- _What is asked_
1) Translate this sentence from the abstract on wood and moisture into Spanish: "This drying step significantly improves the strength properties of wood."
2) Write the next few sentences of the abstract on wood and moisture, continuing from its last sentence.

- _Passage_
Abstract:
The mechanical properties of wood allow it to be used for numerous purposes. For
most purposes, drying of the wood material from the green state, sawn from the log, is
first required. This drying step significantly improves the strength properties of wood.
It is therefore clear that moisture in wood plays an important role in determining the
bulk mechanical properties. Over the last century, many studies have been carried out
to investigate the way in which the water content wood affects the bulk mechanical
properties. More recent studies have focused to the individual chemical components
that make up wood to understand the observed changes in bulk mechanical properties.
Models of the nanostructure of wood contained; cellulose, hemicellulose, and lignin,
and the arrangement and location of these components in terms of their mechanical
properties was interpreted through what was described as the 'slip-stick' mechanism,
by which wood, in its green state, maintained its molecular and mechanical properties
under external stresses. This model, while insightful, failed to account for the presence
and the role of water in the nanostructure of wood.

- _Given information_
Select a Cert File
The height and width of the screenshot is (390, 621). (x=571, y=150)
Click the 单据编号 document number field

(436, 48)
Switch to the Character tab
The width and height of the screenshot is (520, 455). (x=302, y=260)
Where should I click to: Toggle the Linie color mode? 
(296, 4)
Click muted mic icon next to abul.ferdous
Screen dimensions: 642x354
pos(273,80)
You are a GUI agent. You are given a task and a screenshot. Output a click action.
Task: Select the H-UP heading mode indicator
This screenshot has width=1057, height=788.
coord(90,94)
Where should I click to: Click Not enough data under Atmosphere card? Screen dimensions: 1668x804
...
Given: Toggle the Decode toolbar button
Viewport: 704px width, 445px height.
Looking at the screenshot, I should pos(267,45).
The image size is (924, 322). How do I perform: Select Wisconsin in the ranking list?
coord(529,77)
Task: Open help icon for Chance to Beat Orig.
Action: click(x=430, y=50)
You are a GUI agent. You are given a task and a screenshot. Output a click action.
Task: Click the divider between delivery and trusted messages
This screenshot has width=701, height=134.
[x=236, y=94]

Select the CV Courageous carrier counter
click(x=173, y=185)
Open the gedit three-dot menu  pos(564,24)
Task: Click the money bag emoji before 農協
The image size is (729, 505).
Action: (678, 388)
* * *
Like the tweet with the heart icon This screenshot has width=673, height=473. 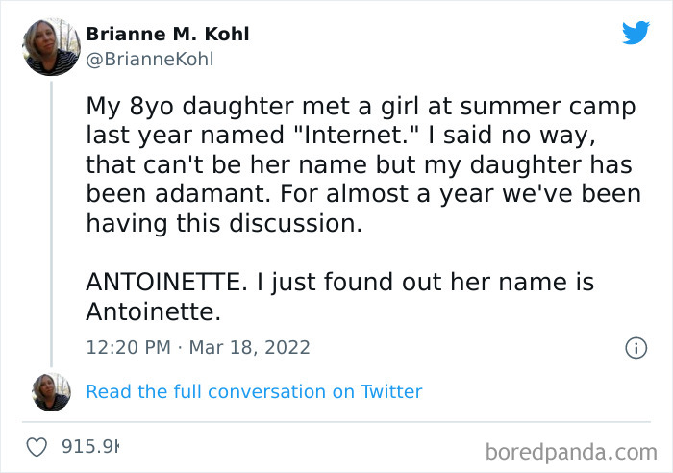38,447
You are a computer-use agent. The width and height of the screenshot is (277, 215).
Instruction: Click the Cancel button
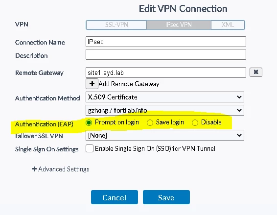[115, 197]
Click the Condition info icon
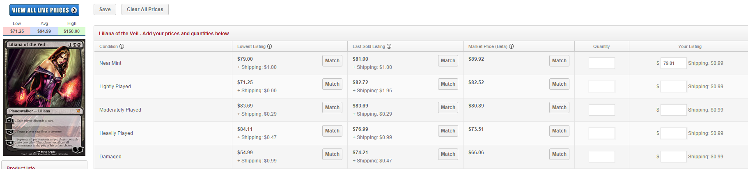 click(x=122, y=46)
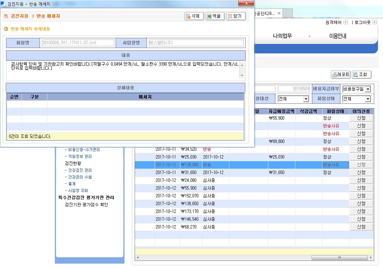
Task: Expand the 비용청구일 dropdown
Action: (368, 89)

- _Written answers_
1) Esta etapa de secado mejora significativamente las propiedades de resistencia de la madera.

2)
In this work, synchrotron based X-ray diffraction and NMR studies, have been used to
develop a new model, in which water plays a vital role in the determination of the
mechanical properties of wood in its green, part-dried, and rewet states. X-ray
diffraction showed that changes occur to the molecular packing of cellulose crystallites
with change in moisture content, and that these changes begin to occur under mild
drying conditions, i.e. drying in air at ambient temperatures. These changes depend on
the severity of drying, whether ambient or forced oven drying, and are to some extent
reversible. A spin-diffusion model was constructed using dimensions obtained from Xray
diffraction, comparisons between predictions and experimental data from an NMR
study showed that the location of water was dependent on the moisture history of
wood. In the green state, at least some of the water in the wood cell wall forms a layer,
between the cellulose crystals and the hemicellulose and lignin matrix. If dried and
then rewet, this water associated with the cellulose crystals was not present to the
same degree as in the green state, allowing a closer association of the hemicellulose
with the cellulose. The effect of this change in water distribution in the wood cell wall
on the bulk mechanical wood properties was shown in mechanical testing. The
nanostructure of the wood cell wall therefore should be considered to contain cellulose,
hemicellulose, lignin and water, where each component contributes, according to its
molecular properties, dynamic mechanical properties which are reflected in the bulk
material properties.